In contrast to traditional 12-string counterparts, characterized by a configuration of six pairs of strings, most tuned an octave apart, requinto-style setups feature two sets of six strings. This configuration yields a resonant timbre reminiscent of the venerable bajo sexto.

Popular guitar manufacturers of 12-strings, including Takamine, Fender, Martin, and Ibanez, have emerged as favored canvases for crafting requinto-style instruments. The most popular option by far is Takamine, with its Takamine Signature artist model for John Jorgenson, commonly referred to as "el JJ" by players, being so sought after it is often sold out. In an interview with Takamine, Jorgenson learned the factory in Japan "couldn't build them fast enough". An iconic Regional Mexican style guitarist named Ariel Camacho used his signature 12-string with a requinto style set-up before he died young and many players favor his model in particular.

The traditional bajo sexto, engineered to endure high tension, differs markedly from the smaller and more modest physique of modern 12-string guitars, potentially ill-suited to such demands. To mitigate this excess tension, musicians employ various strategies, including:

- String Gauges: Using the lightest possible string gauges to minimize tension (e.g. Magma Ultra-Light Strings, 9, 11, 16, 26, 36, 46)

- 11 String set-up: Often utilizing a single E-string instead of the conventional two.

- Detuning and Capos: Employing detuning methods, either with or without capos on the first or second fret, to achieve open strings in the standard key.

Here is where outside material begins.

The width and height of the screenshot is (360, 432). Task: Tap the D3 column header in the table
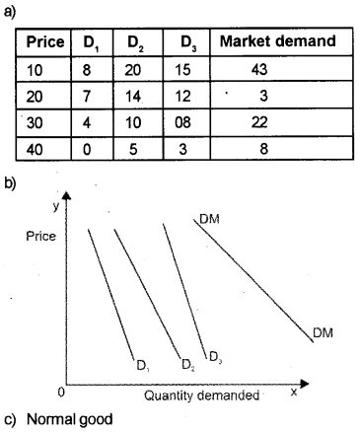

- Bridge Reinforcements: Installing pressure posts, such as the JDL Bridge Doctor, beneath the bridge to prevent structural issues like bridge detachment, neck snapping, or belly warping. These pressure posts can be either screw-mounted or installed with brass pins, allowing horizontal string mounting, with the latter being recommended.

Remaining true to tradition, customization remains a defining characteristic of these 12-string setups. Contemporary customizations encompass wrapping the guitar in a fashion reminiscent of automobile aesthetics, altering pickguards, fitting specialized soundhole pick-ups, and adorning the instrument with artistic embellishments—a vibrant reflection of musicians' creative ingenuity in lieu of finding a luthier in a now rare specialty.